The kids have gotten back in touch with me. Amanda moved to Austin before I left for Salt Lake City. Takoga stayed with me for several months in Salt Lake City and then moved back to Georgia when I left. I also had two other housemates, one a friend from Austin, who came to SLC to got to the Massage Therapy College here; apparently it is one of the best in the world. April got her diploma, and needs to take her national exams in Jan 2005.
Amanda is living with a pretty nice guy in Austin but things are tight for them. Takoga has serious medical problems and gave up Quinton to his bio-father's family. She still has contact with her child several times a year. Takoga got pregnant again by a new guy and did not get an abortion. Her health continues to decline with diabetic complications.
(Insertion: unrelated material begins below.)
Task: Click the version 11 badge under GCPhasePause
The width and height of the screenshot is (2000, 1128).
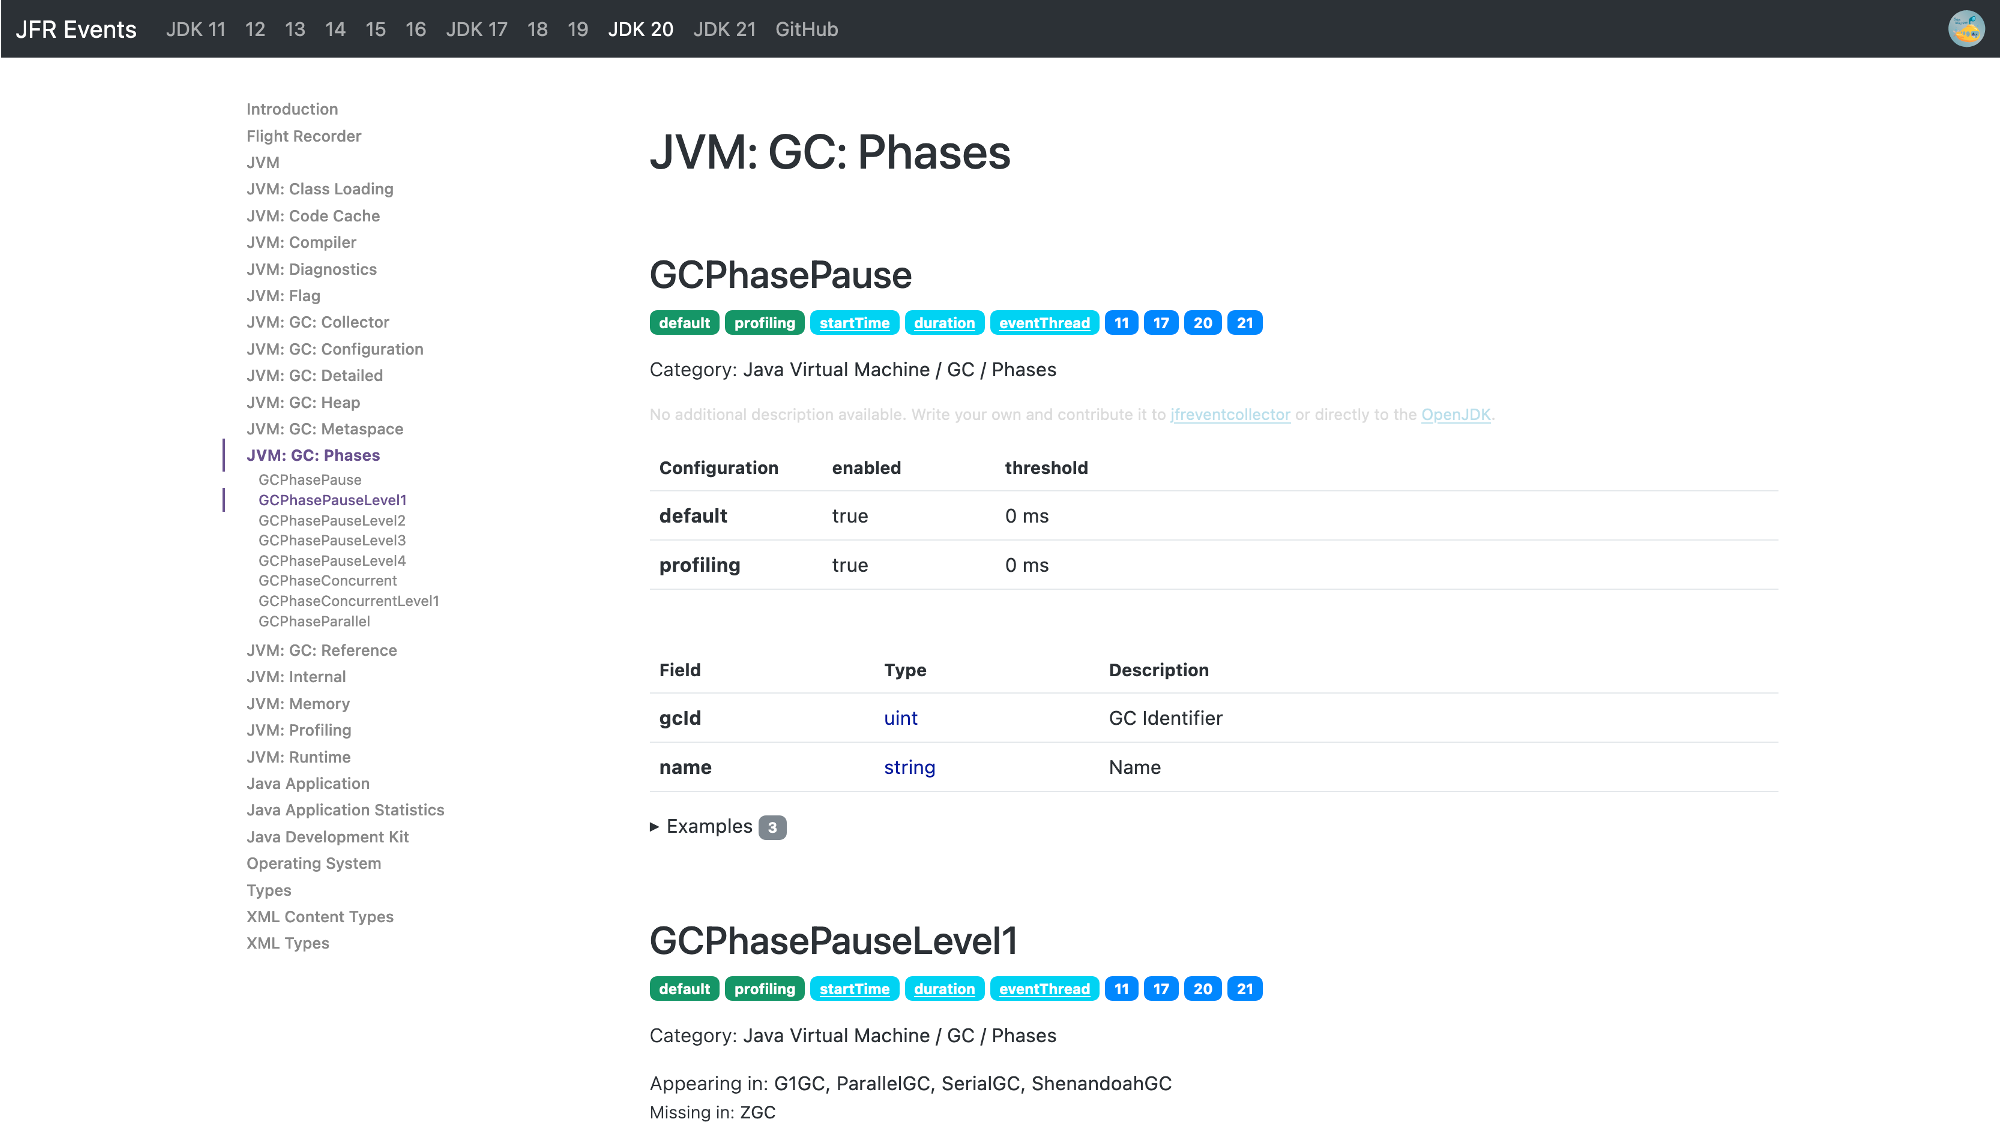Action: coord(1121,323)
The books are doing pretty well for Geek books. That means they stay in print for over a year and sell well enough for new editions. But nobody wants the movie rights. Here is the list:
Analytics and OLAP in SQL (out in late 2006) Data and Databases SQL for Smarties (3rd Edition) SQL Programming Style SQL Puzzles and Answers (2nd edition out in late 2006) Trees and Hierarchies in SQL
I still do not have a regular job, but I always find something. I just got back from two weeks in Brazil. I was there to teach SQL to ChemTech, a chemical engineering software company that was just purchased by Siemens.
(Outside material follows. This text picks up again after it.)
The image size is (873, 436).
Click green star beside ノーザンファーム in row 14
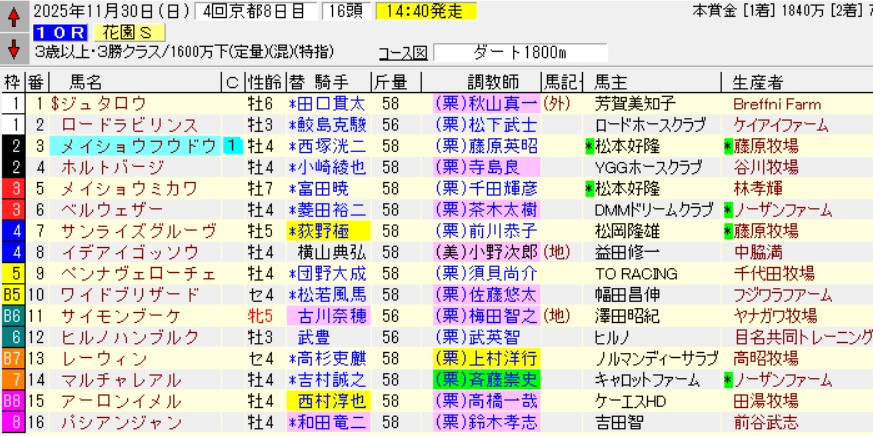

The trip was "adventure" from the start. I went to Brazil about ten years ago for a Y2K conference in 1997, back when the year 2000 was going to destroy the Universe. Life and bureaucracy were easier when the world was about to end.
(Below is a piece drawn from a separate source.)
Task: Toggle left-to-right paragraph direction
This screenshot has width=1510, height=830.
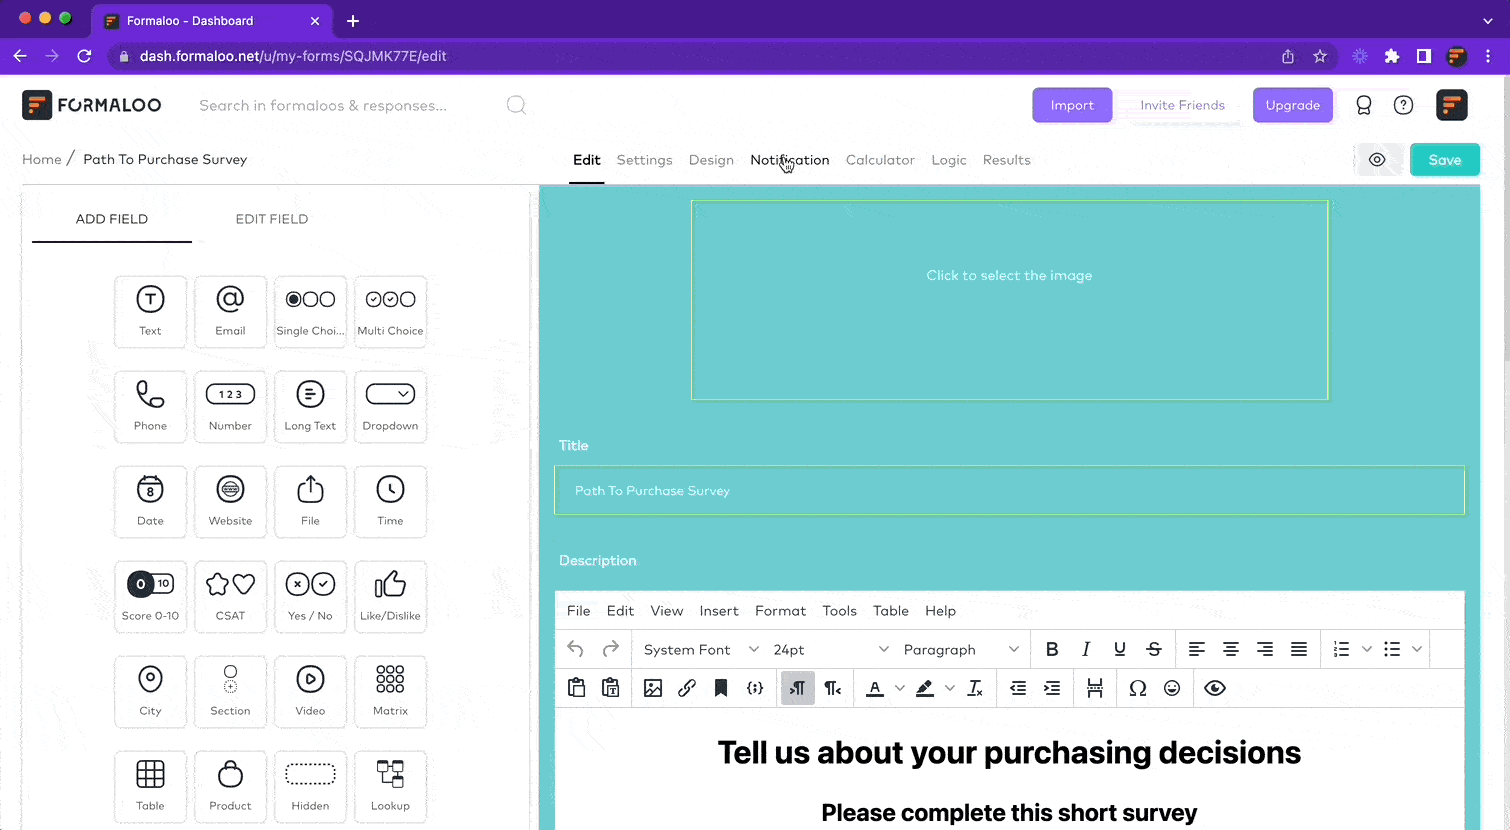Action: pos(797,688)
I found out that my visa was wrong at the gate the first time I tried to leave the US. This was in Houston at 21:10 Hrs on a Saturday, when the Brazilian Consulate was closed. I used some of my Marriott Rewards points to stay in walking distance of the Brazilian Consulate (a taxi from Bush International to downtown Houston is $43.00) so I could get forms on Monday.
So I went back to Austin then came back to Houston the following week to get to the Brazilian Consulate. This cost me a two day stay and 20,000 Marriott Reward points at the Galleria Marriott around the corner from their offices.
I got to Rio on a Sunday morning. I began teaching on Monday. That was also the day that it started to rain for the whole week. I never got to the beach. There were two girls from the US who had started working for ChemTech a few weeks earlier and were staying at my hotel. Jasmine is a Chemical Engineer from University of Texas and Kristen was in marketing, also from Texas. They knew the subway (Metro). They were getting company *Brazilian* Portuguese lessons (there are serious differences in Brazilian and Portugal dialects -- starting with the pronunciation of the alphabet). They were very kind to grandpa.
I then flew from Rio to Sao Paulo to Bela Horizonte (this city is a little over twice the size of Austin). Domestic airlines routinely run an hour late, but the food and tourist stuff at the airport is pretty good.
I got the dogs back from the Vet, did laundry, filtered out the mail into "junk" and "read later", started to crash on Monday (June 05). I did something on Tuesday, but I cannot remember what. I mowed the lawn, worked on the closet and some other minor home repairs on Wednesday (June 07).
I have two book manuscripts to edit, a quick email consulting job and an interview via phone next week. And my keyboard broke on the home machine where the manuscripts are. The usual stuff of life!
The next trip will probably be to teach Texas-42 (a domino game only played in Texas) in exchange for a free cruise on Royal Carribean. I have done this before and it is fun.